Хотя это распевалось отцветшими слободскими девицами, но все-таки трогало меня за сердце.
Я видел, что все ищут любви, и знал, что все страдают от нее – женатые и холостые, чиновники и модистки, огородницы и рабочие. В этой области вообще было очень много страшного, недоступного разуму моему: девицы и молодые женщины пели о любви грустно, трогательно. Почему? А парни и многие мужчины рассказывали друг другу про любовь грубо, насмешливо и посещали публичные дома на Песках. Почему? Я знал, что такое публичный дом, и никак не мог связать это учреждение с любовью, о которой говорилось в «Даме с камелиями».
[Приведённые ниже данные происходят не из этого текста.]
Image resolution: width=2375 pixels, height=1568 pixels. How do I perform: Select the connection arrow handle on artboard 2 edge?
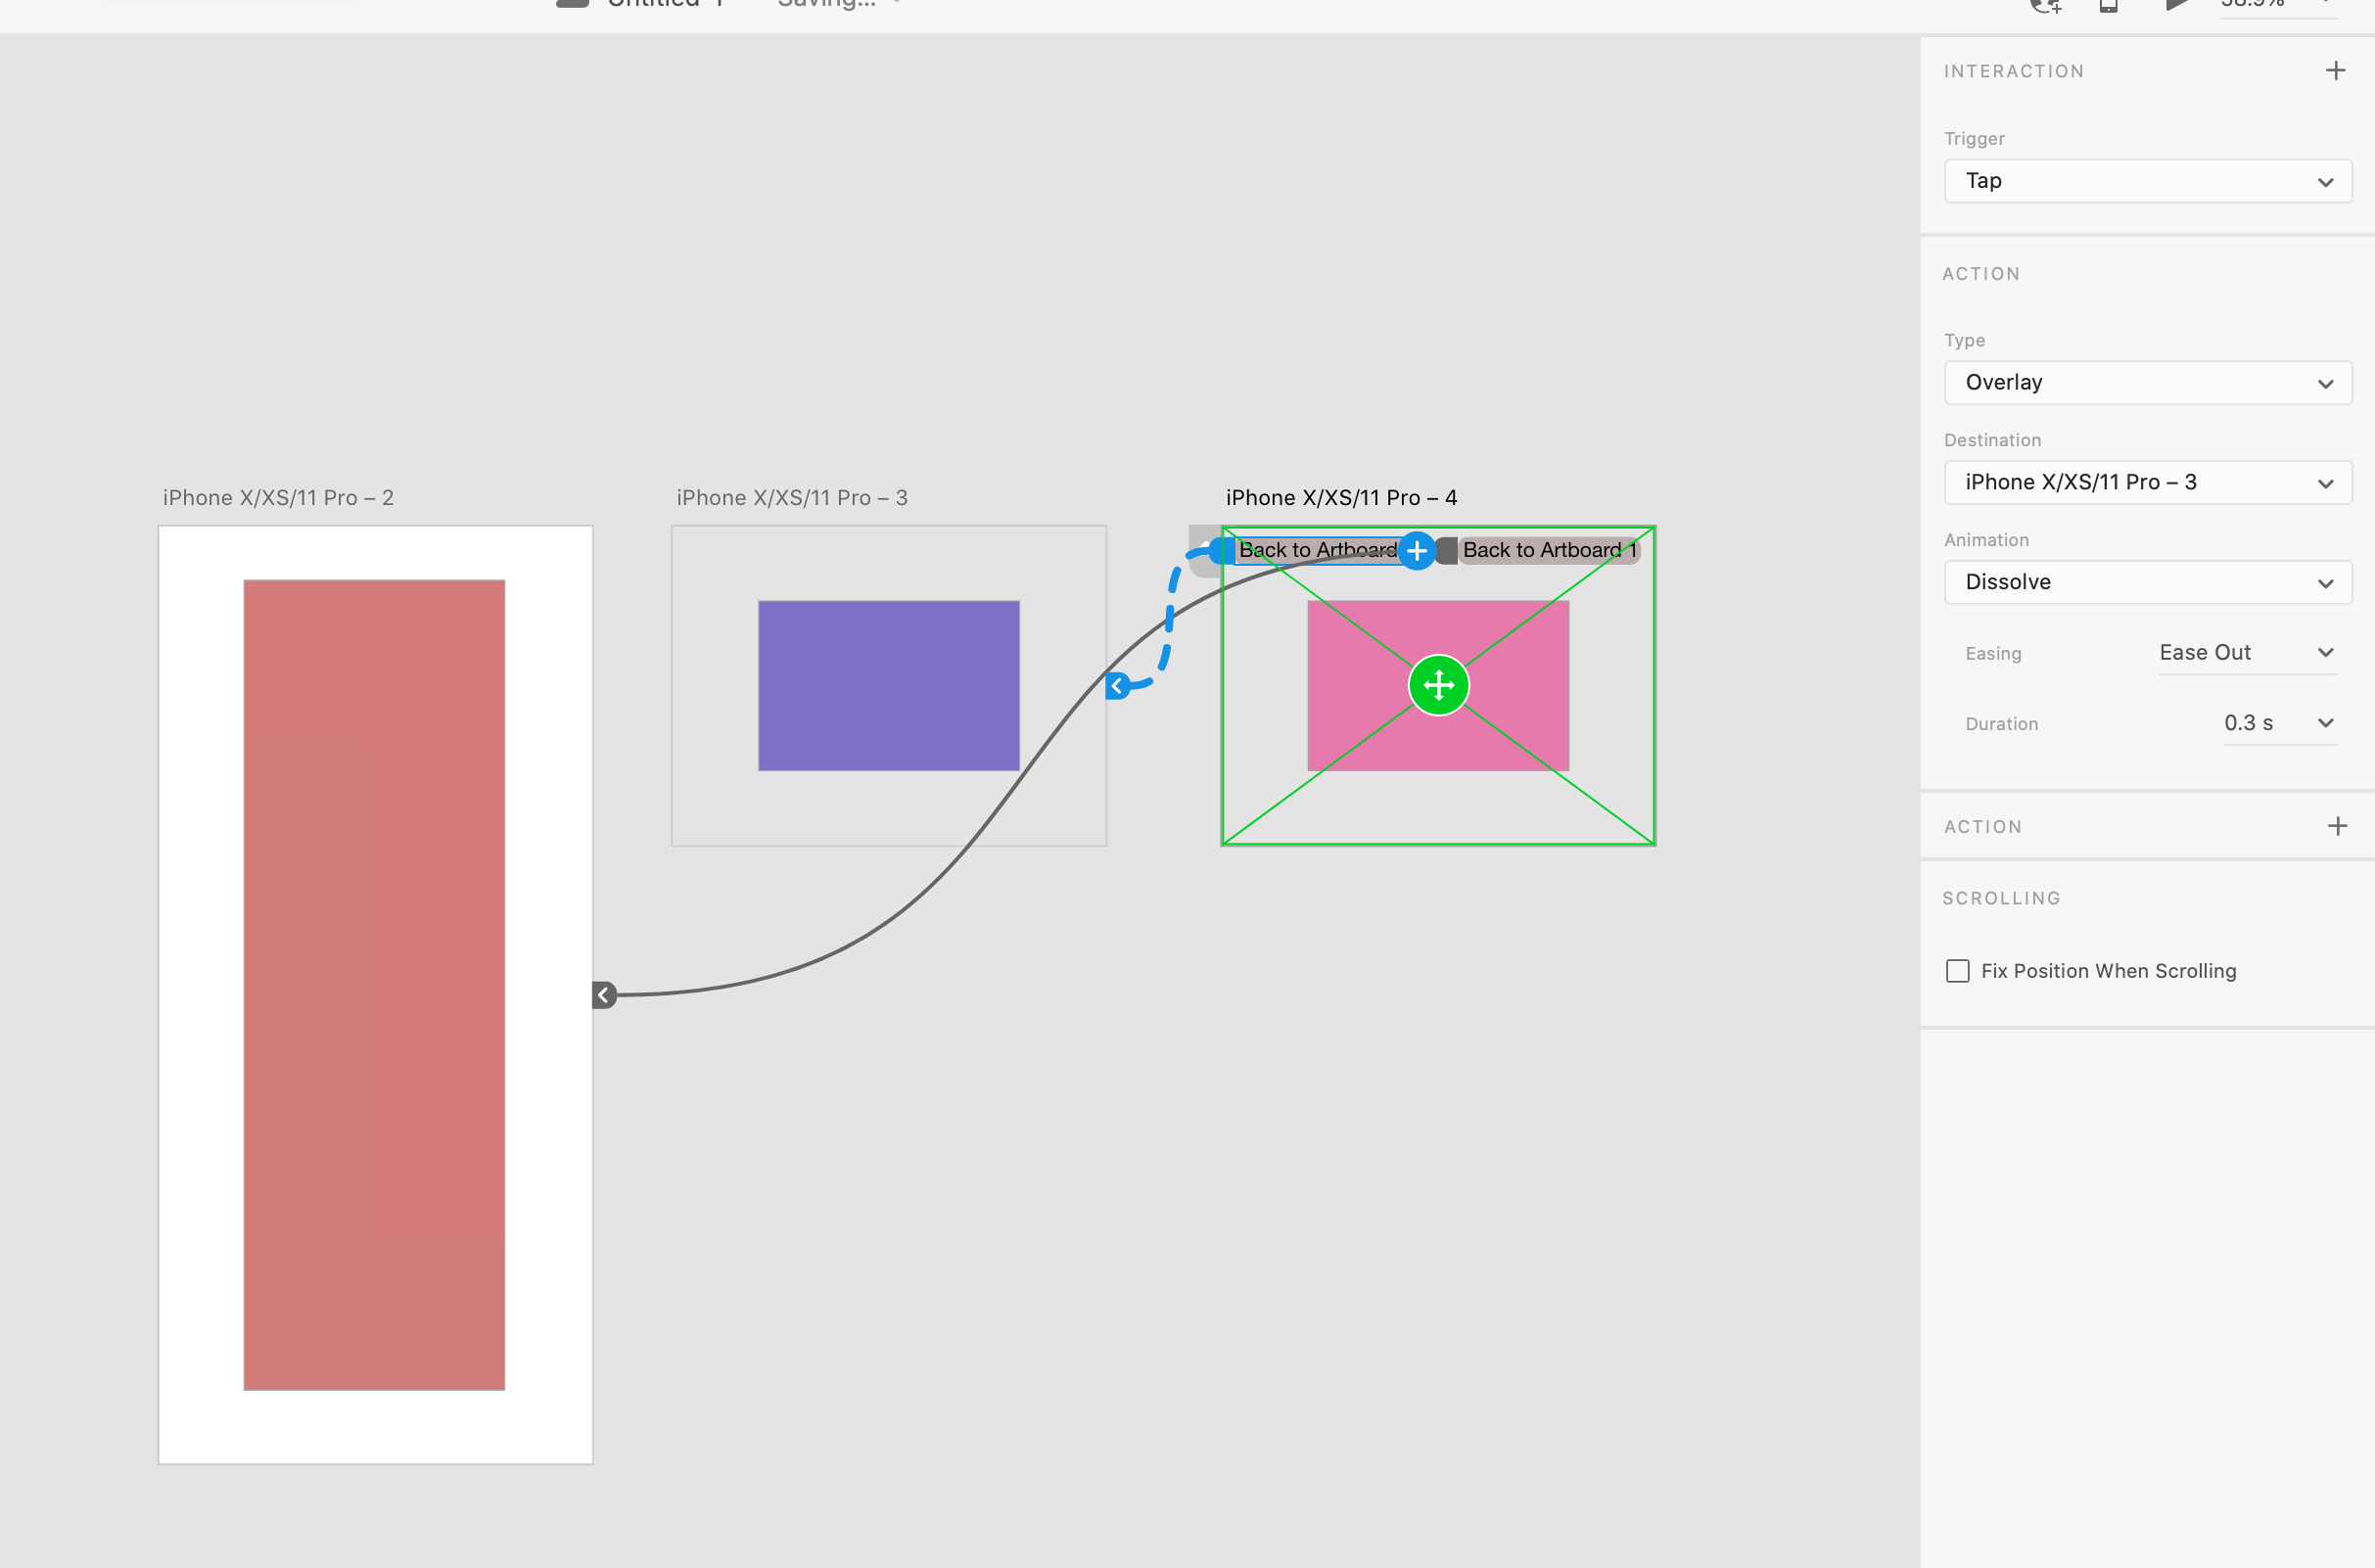604,994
Я пел на свадьбах, видел невест, действительно похожих на белых голубиц, и видел, что почти всегда они плакали. Деревенские девицы, выходя замуж, тоже плачут и поют песни, проклиная замужнюю жизнь. Потом все они – городские и деревенские – «в муках рождают детей». Но в то же время все стремятся выйти замуж, все ищут любви. Она, в сущности, является главным содержанием жизни.
Вообще все, что было известно мне в области отношений полов, являлось предо мною разноречивым до совершенной непримиримости. Мне было ясно, что в обыденной жизни женщина – домашнее животное, тем более ценное, чем терпеливее оно работает. Но в то же время я видел, что женщина всюду вносит с собою праздник и что жизнь при ней становится красивее, чище. Я бывал на «посиделках», которые устраивались в мастерских: мастера и подмастерья, пьяницы, матерщинники, заставляли нас, учеников, «прибирать» мастерскую, покупали пряников, конфет, орехов, наливок и, приглашая девиц – швеек, коробочниц, горничных, – устраивали танцы, игры.
Играли в фанты: выберет себе девицу какой-нибудь отчаянный человек и ходит под ручку с ней, а остальные поют:
Боже мой, боже мой!
Что за душечка со мной!
Щечки розаном покрыты,
Губки аленькие!
Еще брови да глаза —
Это просто чудеса!
Поцелую раз, другой
И пойду сейчас домой!
Нужно было видеть радостное смущение сапожника, портного или столяра, когда он неуклюже и стыдливо целовал свою избранницу, нужно было видеть ее девичий румянец, ее глаза в этот миг! Это было хорошо, хотя теперь кажется смешным; это так чудесно скрашивало трудную жизнь в подвалах!
И во всем этом я чувствовал, что женщина – радость жизни, владыка ее! Но в то же время в глаза бросалось множество других явлений, грубо унижающих ее.